### Information shown
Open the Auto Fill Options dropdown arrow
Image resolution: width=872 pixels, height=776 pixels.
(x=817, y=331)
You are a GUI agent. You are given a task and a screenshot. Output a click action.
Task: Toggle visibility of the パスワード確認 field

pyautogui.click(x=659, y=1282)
######
### Information shown
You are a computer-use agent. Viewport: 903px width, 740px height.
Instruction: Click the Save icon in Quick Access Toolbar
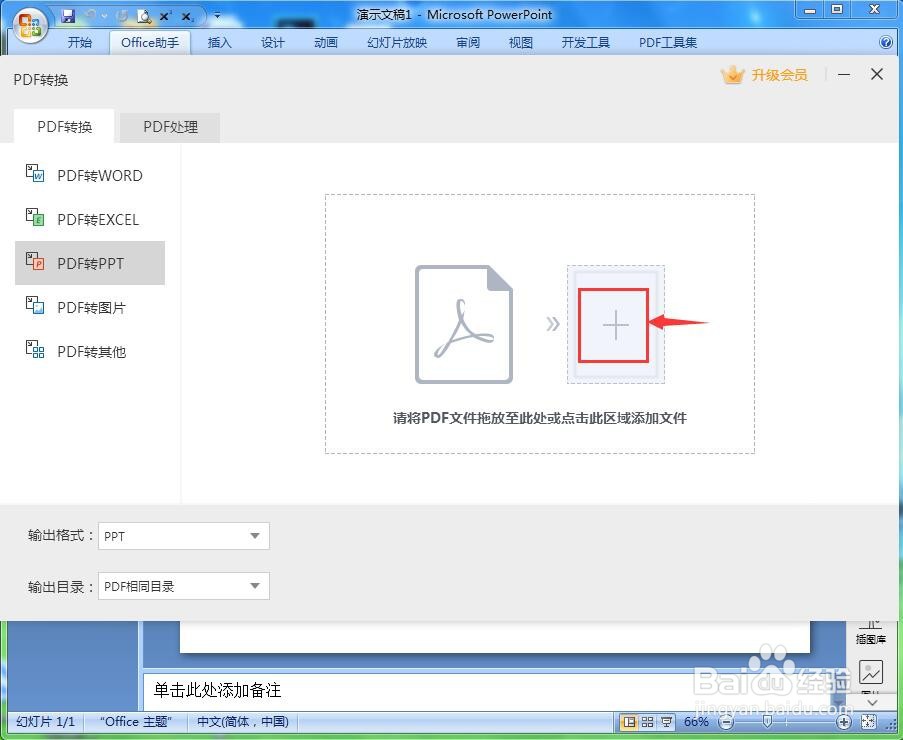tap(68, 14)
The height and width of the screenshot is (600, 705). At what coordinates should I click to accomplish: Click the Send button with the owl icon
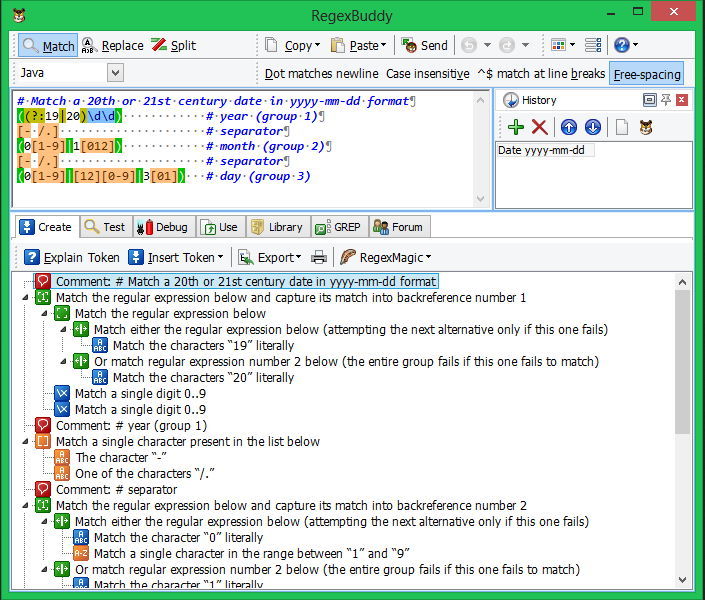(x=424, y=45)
######
### Information shown
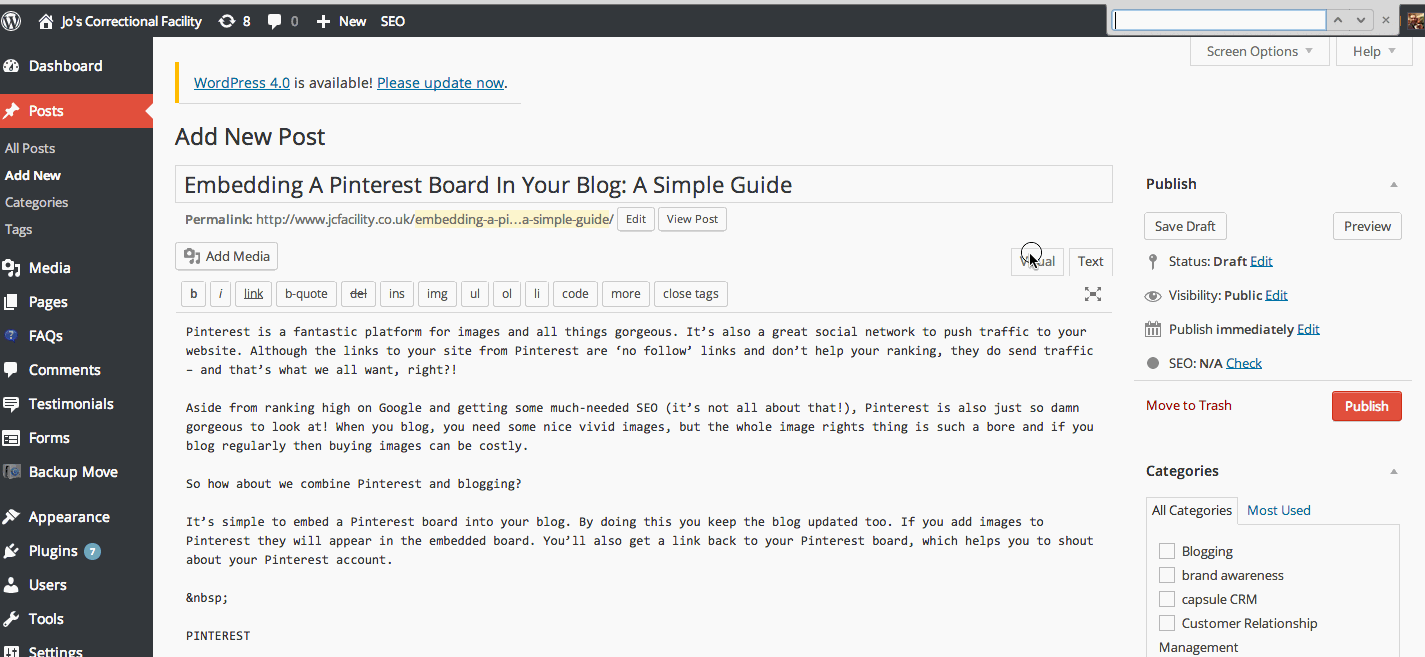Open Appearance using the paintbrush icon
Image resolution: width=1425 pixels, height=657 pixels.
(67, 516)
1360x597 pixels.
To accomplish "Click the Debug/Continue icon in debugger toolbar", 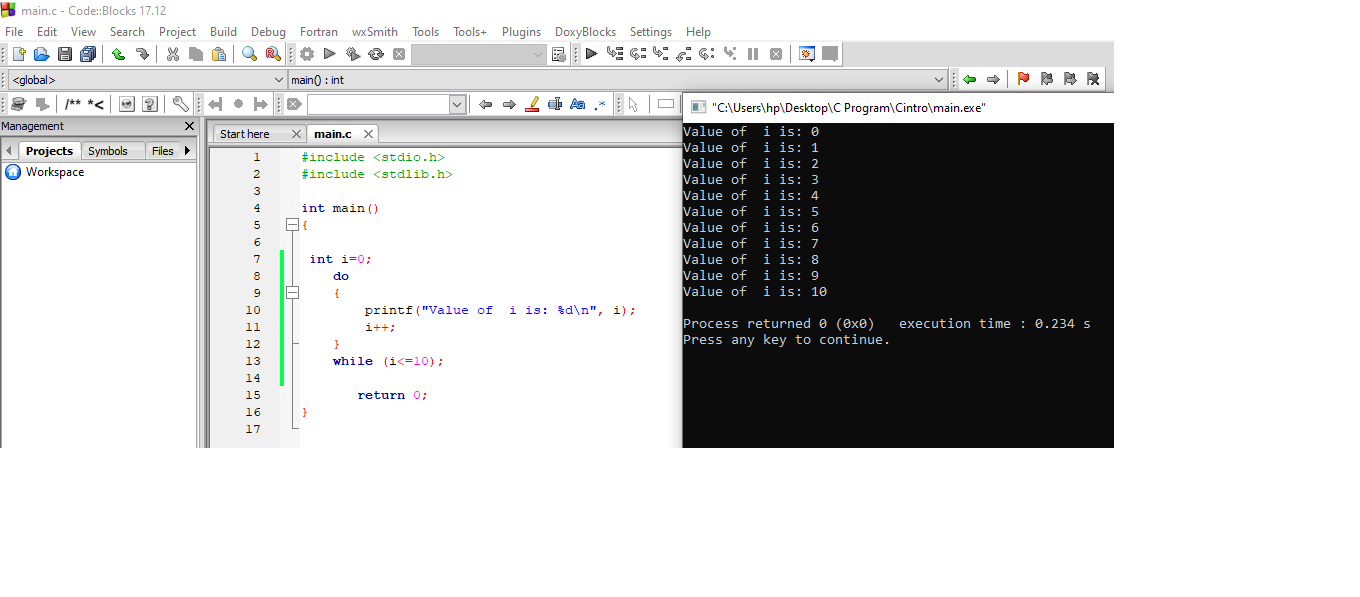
######
#### [What the task requires]
When a line in the records above holds "agent", that line is to be reported.

#### [Result of this task]
You are a GUI agent. You are given a task and a screenshot. Output a click action.
You are a computer-use agent. Viewport: 903px width, 740px height.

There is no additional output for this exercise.